Internal Revenue Service
CC:PA:LPD:PR (REG-134235-08), Room 5205
P.O. Box 7604
Ben Franklin Station
Washington, DC 20044

Re: Furnishing Identifying Number of Tax Return Preparer (REG-134235-08)

The National Association of Enrolled Agents (NAEA) appreciates the opportunities IRS has offered to provide input as the agency attempts to implement a program to increase return preparer accuracy and protect taxpayers from those who cannot or will not interpret the Internal Revenue Code (IRC) correctly. As the organization representing the interests of 46,000 enrolled agents, NAEA is well positioned to offer an informed and practical perspective about how to increase a taxpayer’s confidence that his/her return preparer is producing a true, complete and accurate tax return.

With respect to the § 6109 proposed regulations at hand, we note that they are in the main both straightforward and reasonable. Nonetheless, we raise the following issues for the agency’s consideration:

  1. Tax return preparer definition—The regulations, in § 1.6109-2(g), define the term tax return preparer. The provisions of paragraph (g) are illustrated by four examples. The first two differentiate between back office staff who input information collected by a tax return preparer and the staff person who “interviews” the taxpayer. The most relevant standard presented in both examples is whether the individual “exercises any discretion or independent judgment as to the client’s underlying tax position.”

    We would suggest the inclusion of an intermediate example where the staff person assists in the collection of data from the taxpayer using a questionnaire or tax organizer prepared by the registered tax preparer and is supervised directly by the tax return preparer.
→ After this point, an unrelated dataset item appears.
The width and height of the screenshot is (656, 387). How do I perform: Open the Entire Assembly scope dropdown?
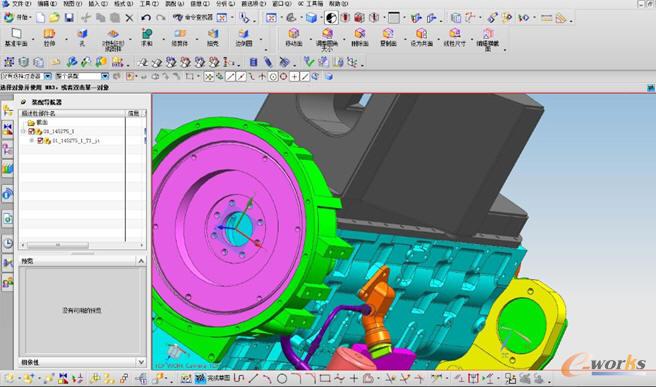[x=105, y=76]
The reality is often much of the upfront data collected does not require any discretion or independent judgment on the part of the individual assisting the taxpayer. This data can lead to the individual inputting the data directly or it might indicate the need for a registered tax preparer to do an interview of taxpayer, for instance on issues such as dependents or earned income credit.
     

  2. International preparers—The regulations should provide guidance for the registration of foreign tax preparers without social security numbers and who have not filed a U.S. tax return. We understand that over 200 U.S. tax accountants practicing in London alone, and thousands of others all over the world. Further, some 200,000 U.S. citizens in the United Kingdom alone require the services of specialized tax preparers who understand the intricacies of, for instance, the US/UK Income Tax Treaty, the US/UK Inheritance Tax Treaty, and the US/UK Totalization Agreements. Many of the specialists have chosen to become enrolled agents in order to better represent United States citizens. We suggest IRS develop a mechanism for these already enrolled practitioners to become registered. Please keep in mind, should the agency consider a manual process (not that we recommend that tack), the international post can be notoriously slow.
     
  3. Aggressive timeframe—Essentially, IRS is requiring all paid preparers who file tax returns or claims for refund after December 31, 2010 to affix a PTIN to the document in question, The registration requirement does not except current Circular 230 practitioners who hold a valid PTIN, even enrolled agents who are already licensed by the agency and who undergo background checks upon renewal.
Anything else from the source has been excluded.